Exclude the pictures and transcribe the rest of the data below exactly.

**** Data listing ****

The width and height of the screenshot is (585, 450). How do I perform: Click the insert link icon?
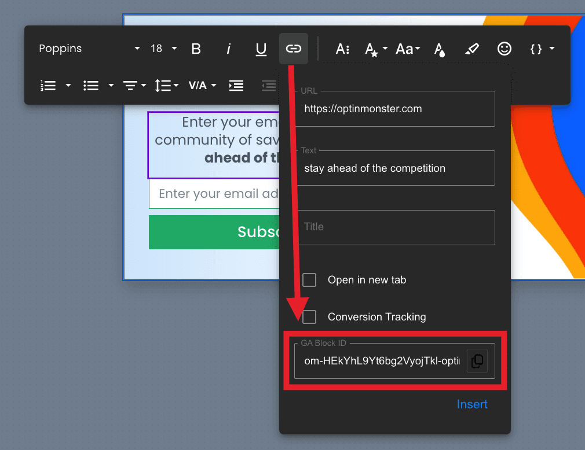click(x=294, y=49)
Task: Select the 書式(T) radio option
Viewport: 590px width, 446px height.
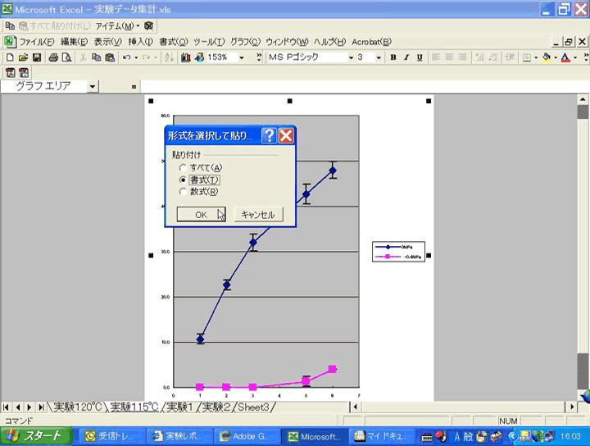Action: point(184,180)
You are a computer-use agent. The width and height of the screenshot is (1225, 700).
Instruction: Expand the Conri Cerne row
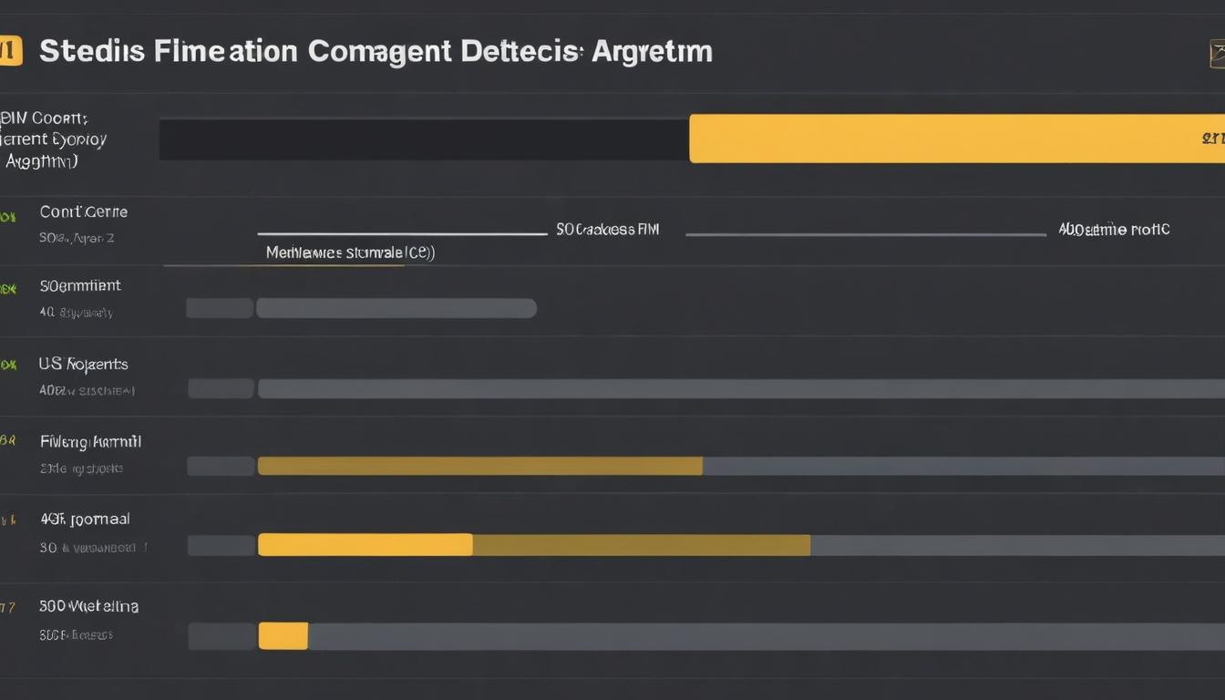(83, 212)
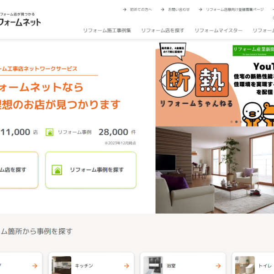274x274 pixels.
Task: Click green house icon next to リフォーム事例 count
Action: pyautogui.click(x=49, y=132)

****

_Task solution_
The width and height of the screenshot is (585, 450). How do I perform: Click the insert link icon?
click(x=294, y=49)
Task: Select the 書式(T) radio option
Viewport: 590px width, 446px height.
Action: point(184,180)
You are a computer-use agent. The width and height of the screenshot is (1225, 700).
Instruction: Expand the Conri Cerne row
(83, 212)
274x274 pixels.
Task: Click green house icon next to リフォーム事例 count
Action: pyautogui.click(x=49, y=132)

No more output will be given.